None of the steps are difficult, just do it in sorted order of the break points that are either recycled or rebuilt.
Same technique applied to J'ohn first example.
PP1 = mkpp([0 2],[1 0]);
PP2 = mkpp([1 3],[-1 2]);
% overlap interval
oI = [PP2.breaks(1) PP1.breaks(end)]; % [1 2;
...
Here is a modified version of the code that recycle PP1 and PP2 to build ppf and ppg rather than fit.
% Example as in John's answer
breaks = [4 10]; coefs = [ 0 0 1 -2 53];
PP1 = mkpp(breaks,coefs);
breaks = [8 15]; coefs = [ -1 6 1 4 77];
PP2 = mkpp(breaks,coefs);
% overlap interval
oI = [PP2.breaks(1) PP1.breaks(end)]; % [8 10];
li = diff(oI); % its length
f = @(x) ppval(PP1,x);
g = @(x) ppval(PP2,x);
% define smooth transition weight function
sigfun = @(x) x.^2.*(3-2*x); % sigmoid (0,1) -> (0,1)

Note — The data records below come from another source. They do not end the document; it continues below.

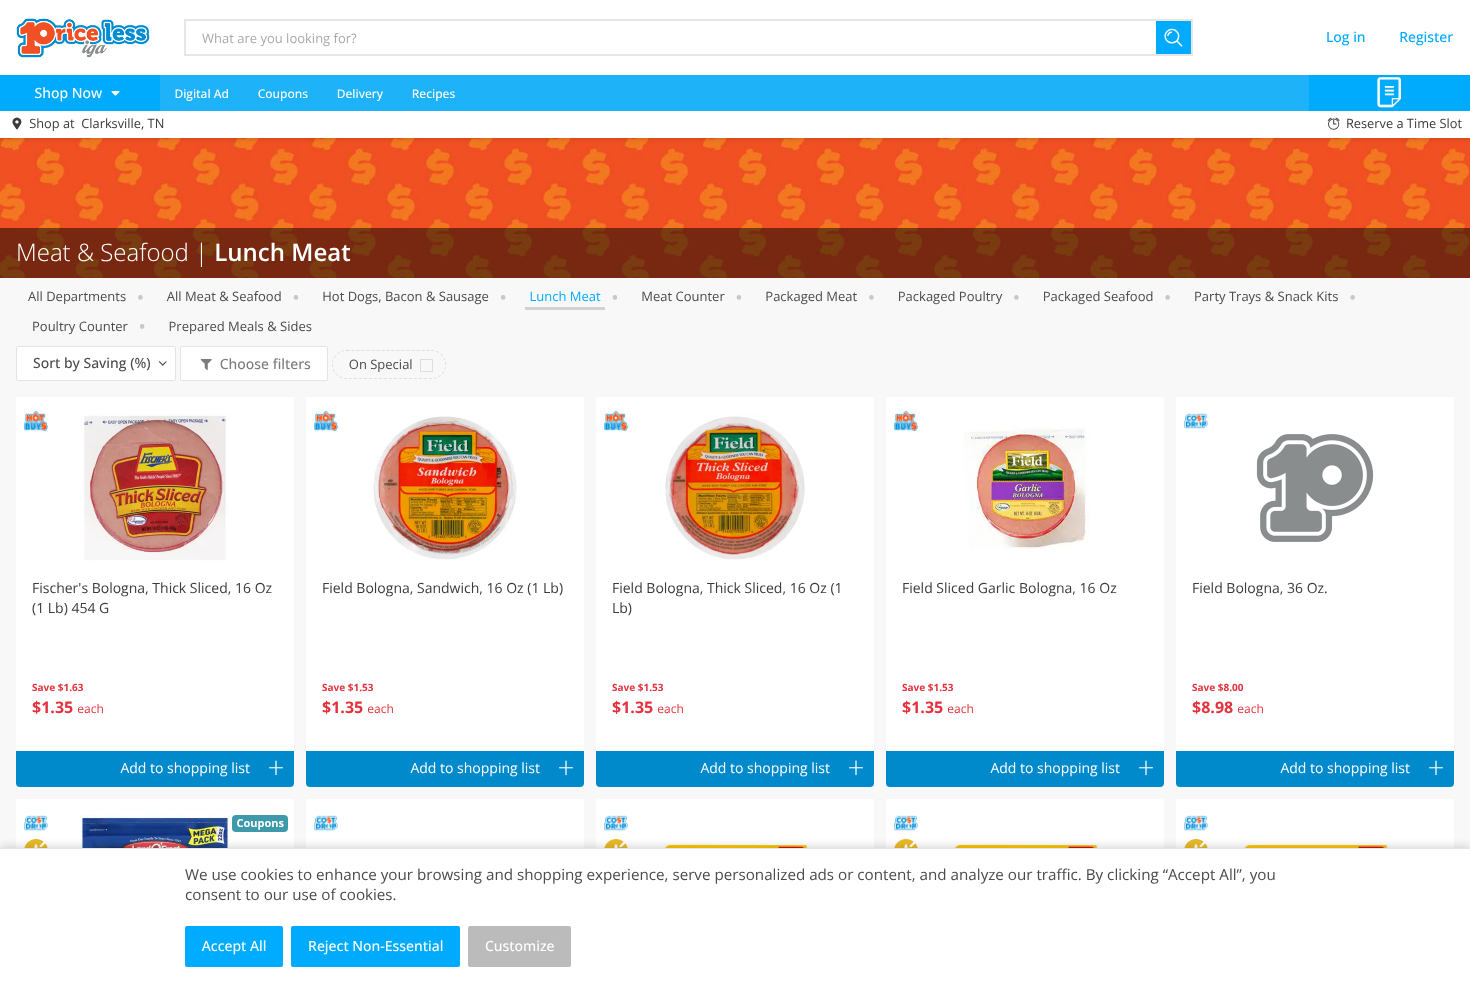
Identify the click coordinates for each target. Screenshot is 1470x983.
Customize (520, 946)
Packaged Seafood (1098, 296)
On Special (381, 364)
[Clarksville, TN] (83, 37)
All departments (77, 296)
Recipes (433, 93)
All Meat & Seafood (224, 296)
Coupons (283, 93)
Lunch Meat (564, 296)
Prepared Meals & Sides (240, 326)
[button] (155, 574)
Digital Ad (201, 93)
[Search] (1174, 37)
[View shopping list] (1389, 93)
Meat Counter (682, 296)
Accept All (234, 946)
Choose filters (265, 364)
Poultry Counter (80, 326)
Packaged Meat (811, 296)
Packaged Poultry (950, 296)
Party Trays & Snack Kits (1266, 296)
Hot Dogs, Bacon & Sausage (405, 296)
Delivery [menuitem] (360, 93)
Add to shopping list (185, 768)
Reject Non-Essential (375, 946)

w2 = @(x) sigfun((x-oI(1))/li);
w1 = @(x) 1-w2(x);
% weighted sum of f and g, applied only in oI
h = @(x) w1(x).*f(x) + w2(x).*g(x);
%% Fit on overlap interval
n = size(PP1.coefs,2);
arg = {n,[],[],struct('KnotRemoval', 'yes','Animation',0)};
xo = linspace(oI(1),oI(2),100);
ppo = BSFK(xo,h(xo),arg{:});
% Recycle PP1 and PP2 on smaller intervals distinct from overlap interval
ppf = pptruncate(PP1, -Inf, oI(1));
ppg = pptruncate(PP2, oI(2), +Inf);
% Construct ppmerge structure
breaks = [ppf.breaks(1:end-1),ppo.breaks(1:end-1),ppg.breaks(1:end)];
coefs = [ppf.coefs;
ppo.coefs;
ppg.coefs];
ppmerge = mkpp(breaks,coefs);
% Graphical check
figure()
hold on
xf = linspace(PP1.breaks(1),PP1.breaks(end));
xg = linspace(PP2.breaks(1),PP2.breaks(end));
plot(xf,f(xf),'b+');
plot(xg,g(xg),'rx');
xm = linspace(ppmerge.breaks(1),ppmerge.breaks(end));
plot(xm,ppval(ppmerge,xm),'g','LineWidth',2);
legend('f','g','merge');
%% Truncate a pp on a new interval [left,right]

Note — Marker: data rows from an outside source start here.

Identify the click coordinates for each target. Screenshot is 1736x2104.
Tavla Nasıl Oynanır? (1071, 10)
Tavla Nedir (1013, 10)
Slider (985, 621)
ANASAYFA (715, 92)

function pp = pptruncate(pp, left, right)
breaks = pp.breaks;
coefs = pp.coefs;
b = breaks < left;
if b(1)
n = size(coefs,2);
i = find(b,1,'last');
breaks(1:i-1) = [];
coefs(1:i-1,:) = [];
if length(breaks) >= 2
if breaks(2) > left % check if interval not reduced to a point
% shift the first polynomial to the new most left break point == left
% using polynomial fit (rather than conv, see John d'Errico's shiftPolySeg())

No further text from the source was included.